齊藤信介が、1死満塁の大ピンチを度胸満点のピッチングで凌いだ。


さて、ドラゴンズには「Sの系譜」と呼ばれるものがあるのをみなさんはご存知だろうか?
Sとはサイドスローの頭文字の「S」。
ここ10年ほど、右ピッチャーの中継ぎサイドスロー投手はこの「Sの系譜」で結ばれているのだ。
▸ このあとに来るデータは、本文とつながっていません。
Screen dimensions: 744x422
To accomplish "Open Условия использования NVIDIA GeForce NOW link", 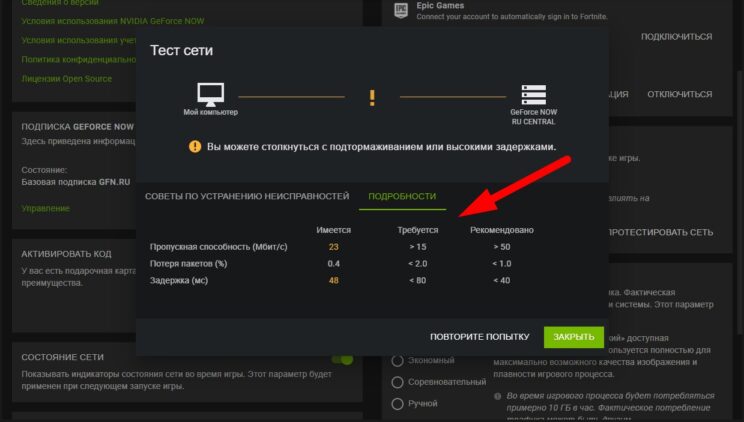I will 92,23.
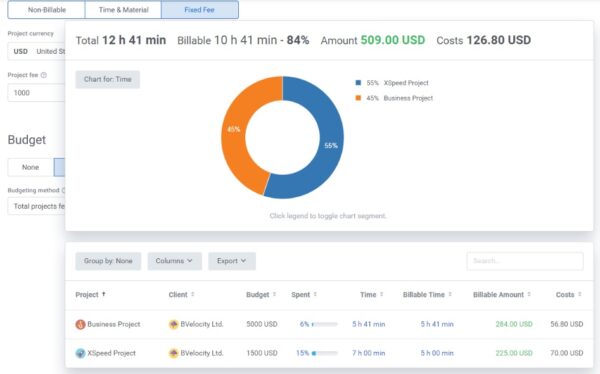Click BVelocity Ltd. logo in XSpeed Project row
600x374 pixels.
174,353
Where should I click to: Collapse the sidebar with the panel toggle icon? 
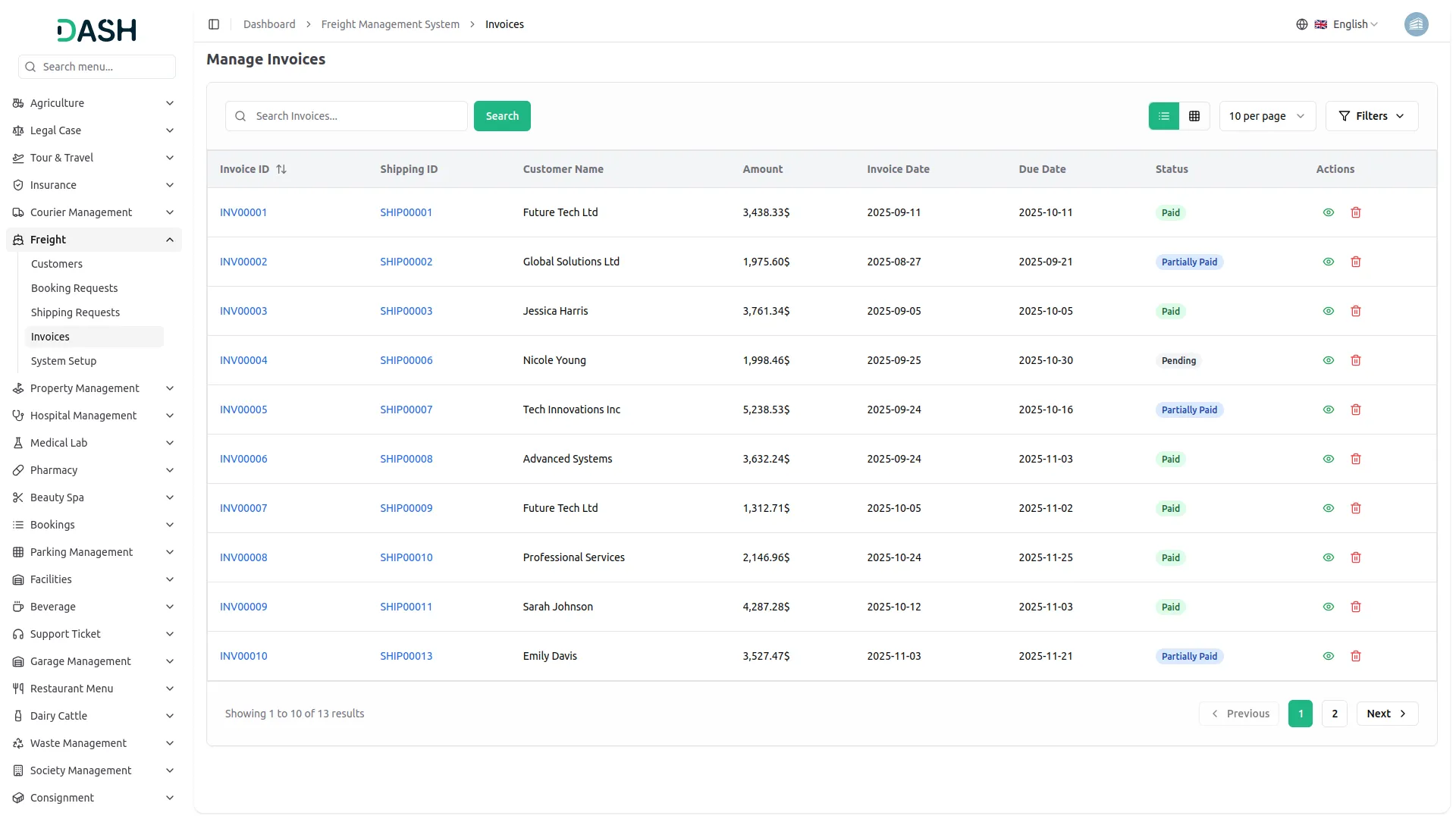pyautogui.click(x=214, y=24)
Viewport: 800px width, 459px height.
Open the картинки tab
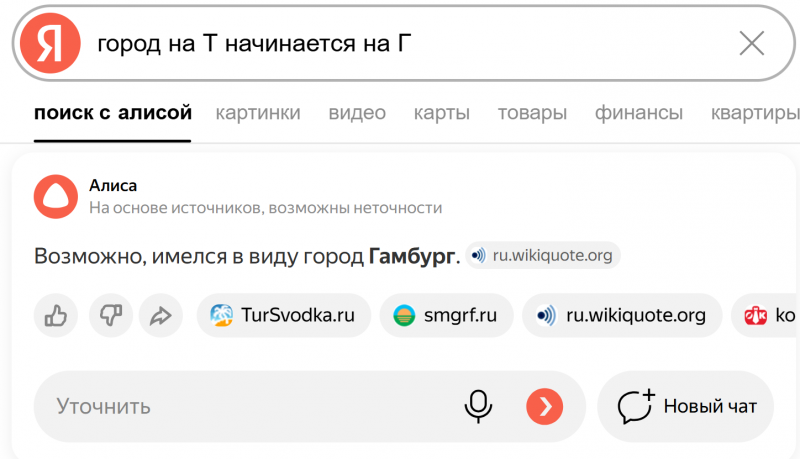click(x=258, y=113)
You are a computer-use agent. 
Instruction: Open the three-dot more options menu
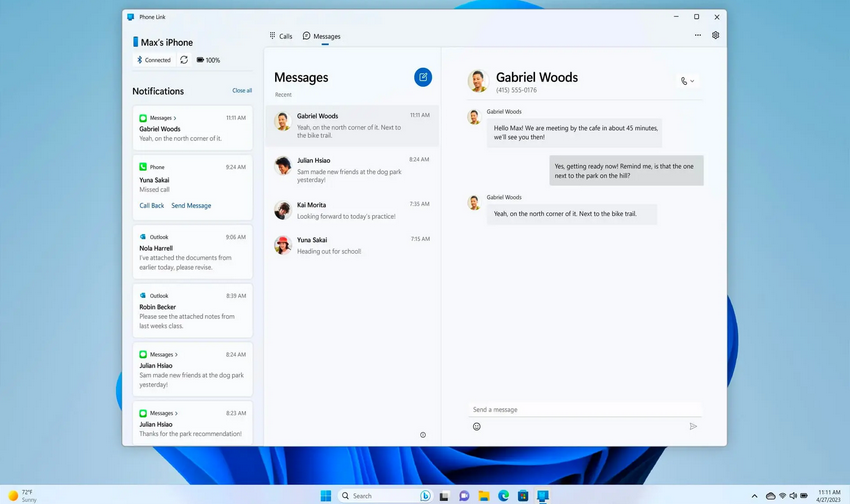[698, 35]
今からさかのぼること10年前。一人のサイドスローピッチャーがドラゴンズに入団した。
男の名は正津英志。名前の頭文字に「S」のイニシャルを持つサイドスローピッチャーだった。
正津はルーキーイヤーの1年目から45試合に登板し、いきなり中継ぎとしての頭角を現す。
当時、ドラゴンズの中継ぎには落合英二、岩瀬、サムソンなど強力なリリーバーが名を連ねていた事もあり、
正津は勝ち試合の絶対的なリリーフという存在とまではいかなかったが、
中継ぎ投手陣全体の厚みをより強固にするための存在として、サイドスローの正津は重要な役割を担っていた。
その後、正津は4年連続で40試合以上に登板するなど、ドラゴンズのリリーフ陣の中に”右の中継ぎサイドスロー”という新たな地盤を着実に築いていった。
しかし、そんな正津を故障が襲う。積み重なった勤続疲労から2003年頃になると肘や腰を痛め、登板機会は激減。
2004年のオフにはトレードで西武へ移籍することになる。


正津が築いた”右の中継ぎサイドスロー”の地盤は、これにより崩壊したかと思われた。
だが、正津がドラゴンズを去った2005年。
正津に代わり「Sの系譜」を受け継ぐ継承者が入れ違いで現れることになる。





鈴木義広。独特の腕のしなりを持つ変則的なサイドスローピッチャーだ。
偶然なのか運命なのか・・男の名もまた頭文字に「S」のイニシャルが付いていた。
正津の意志を受け継ぐ新たな右の中継ぎサイドスロー投手。「変幻のS」鈴木義広の誕生である。
「変幻のS」鈴木は、かつて正津の築いた「Sの系譜」をそのまま継承するように、右の中継ぎサイドスローとして1年目から大車輪の活躍を見せた。
奇しくも、鈴木が入団した当時は岡本、平井などの勝ちパターンが既に確立しており、
リリーフの中で常に絶対的な役割を任されるというわけではなかったが、正津と全く同じように、貴重なサイドスローピッチャーとしてリリーフ陣の底上げに尽力した。




そして、時は2008年。事態が急変する。
2005年から今に至るまで「右の中継ぎサイドスロー」の正当継承者として奮闘してきた鈴木が、なんと骨折により戦線離脱してしまう。
正津の登場から10年来、受け継がれてきた「Sの系譜」にあろうことかぽっかり空白ができてしまったのだ。
これは今まで脈々と受け継がれてきた「Sの系譜」が欠如してしまう一大事である。
しかし、そんな緊急事態に一人の男が名乗りを上げた。







第3の男。「咆哮のS」齊藤信介。
男の名前にも「S」の頭文字。まさしく「Sの系譜」の正当継承者である。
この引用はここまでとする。